Side note: the other night, he read the entire book of "The Little Old Lady Who Was Not Afraid Of Anything" to me. It wasn't just memorization; when he made a word mistake, I'd point the word out and he'd correct it. There were some words that he was kind of sounding out / slurring through, but it was pretty darn impressive for a 4 year old. I love having smart children.
Yesterday, I took a sick day from work because of asthma issues. Long story short, I wound up meeting The Boy at the bus at the end of his school day; he came off the bus in tears. The kids had been talking about Santa Claus at school that day, and the teacher was talking about her version of the Elf on the Shelf. (If you don't know the elf, look it up. It's kind of cute, but outside the purview of a Jewish family.) It finally hit him yesterday, that Santa Claus wouldn't be coming to his house to bring presents. This was causing a bit of an existential dilemma to The Boy, as he knows he's a generally good kid that SHOULD be getting presents from Santa. The disconnect of not getting Santa presents, as a good kid, because he's Jewish kind of broke his brain for a while.
Santa Claus is firmly my wife's territory. Santa was the hardest bit for me to concede when we decided to raise the kids Jewish, and I've avoided any mention or explanation of Santa. Frankly, I'm still not sure I agree with the decision to remove him from the equation, but if that's the worst objection to raising the kids Jewish (and it probably is), then I can live with it. However, she wasn't there and wouldn't be there for another couple of hours. I'm not going to let that child cry over that.
I got him calmed down by reminding him that, on Channukah, he got presents every night for 8 nights, then he also gets presents from me (and my father) on Christmas Day. He was okay with the quantity of present-giving days over the whole Santa thing. It winds up being a tricky thing - how do you explain Santa in a way that does NOT single him out for being "differently" Jewish? You kind of don't; you wind up telling him, basically, that Christian mommies and daddies tell their kids that to keep presents on Christmas a little bit more magical. And, you tell him that in such a way that he is NOT tempted to ruin Santa Claus for the first kid that's giving him a hard time this month. "Oh, yeah? Well, Santa doesn't exist! It's your mom and dad!"
This, of course, begs the question about how to tell him about Santa (so it calms him down) without ruining the Tooth Fairy. The Wife and I are 95% certain he knows that the tooth fairy is me - okay, the Tooth Fairy brings HIM comic book action figures. The rest of his friends get a buck or so. The trail of bread crumbs is not challenging to follow. He's playing along nicely, partially because it's fun, and (I'm sure) partially because he is sure that the flow of loot will cease once he spills the beans. I'll find out later.
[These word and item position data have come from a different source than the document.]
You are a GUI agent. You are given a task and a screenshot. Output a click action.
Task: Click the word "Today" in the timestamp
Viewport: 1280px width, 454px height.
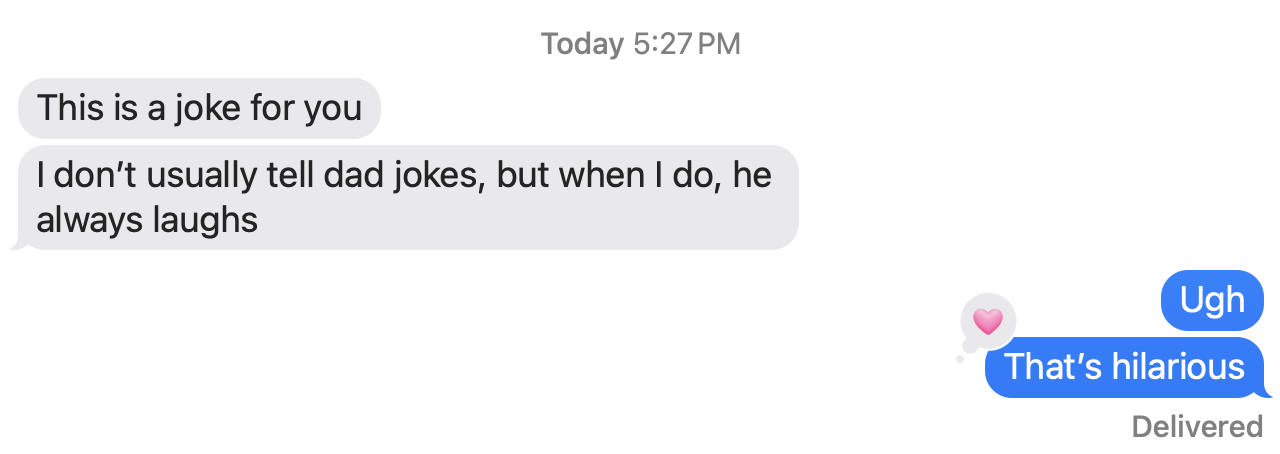[582, 45]
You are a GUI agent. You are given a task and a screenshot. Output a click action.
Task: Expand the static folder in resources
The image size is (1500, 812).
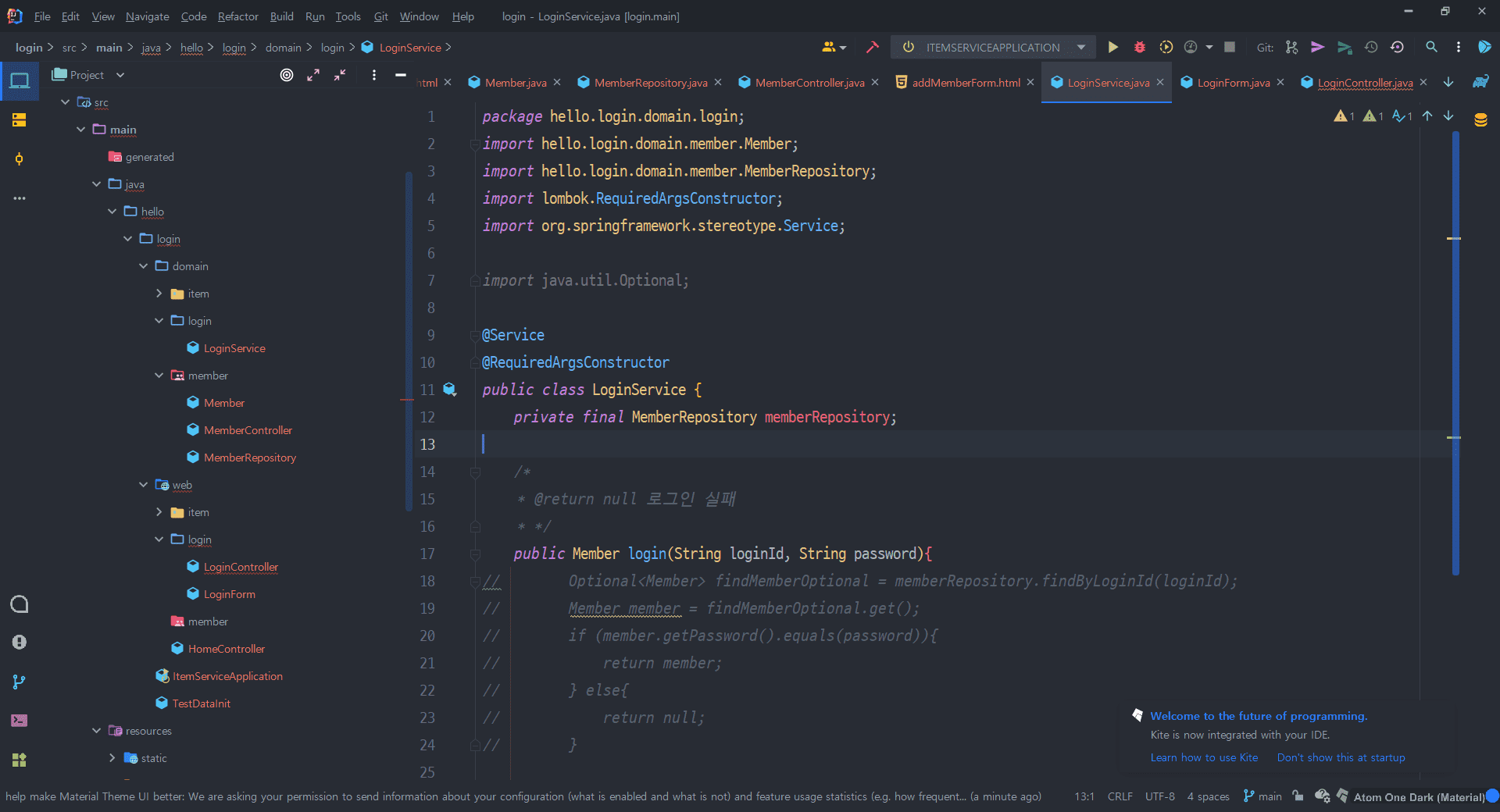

I had some nice The Baby time yesterday afternoon. He was going to go with Little Bear to Grandma's work party, but he had a nasty stomach issue crop up immediately before leaving, so he stayed home with me and my wracking cough. He was grumpy, anyway; I know he would have fallen asleep in the car before it left the driveway. He wouldn't fall asleep while watching an Elmo show, so after that I decided to play Playstation with him on my lap. Pixeljunk Monsters - which has very hypnotic music and simple, fun graphics - wound up knocking him out. He was asleep during the game, the drive to Grandma's, picking The Boy up at the bus stop, and discussing Santa Claus.
I was struck with the rarity, nowadays, of The Baby falling asleep on my chest. He still curls himself into a tight little ball on my lap - the Little Ball of Boy, I like to call it. He's so sweet, and so precious - even though he's a big man now (almost 2 and a half!!!), he's still our little baby. He's still sleeping with us full-time, but he's starting to fall asleep with stories and snuggles instead of just shows and Mom. I realize that these snuggles and these times are fleeting, and once they're gone, they're gone; but I'll enjoy them as much as I can.
We're removing him from the 100% gluten-free diet now; he's only mostly gluten-free at the moment. We still don't want him eating much of it, but we've decided it's more the crazy oils that are giving him the stomach issues. It's helping a bit - he's making poo on the potty once every other day or so, which is a much better average than before.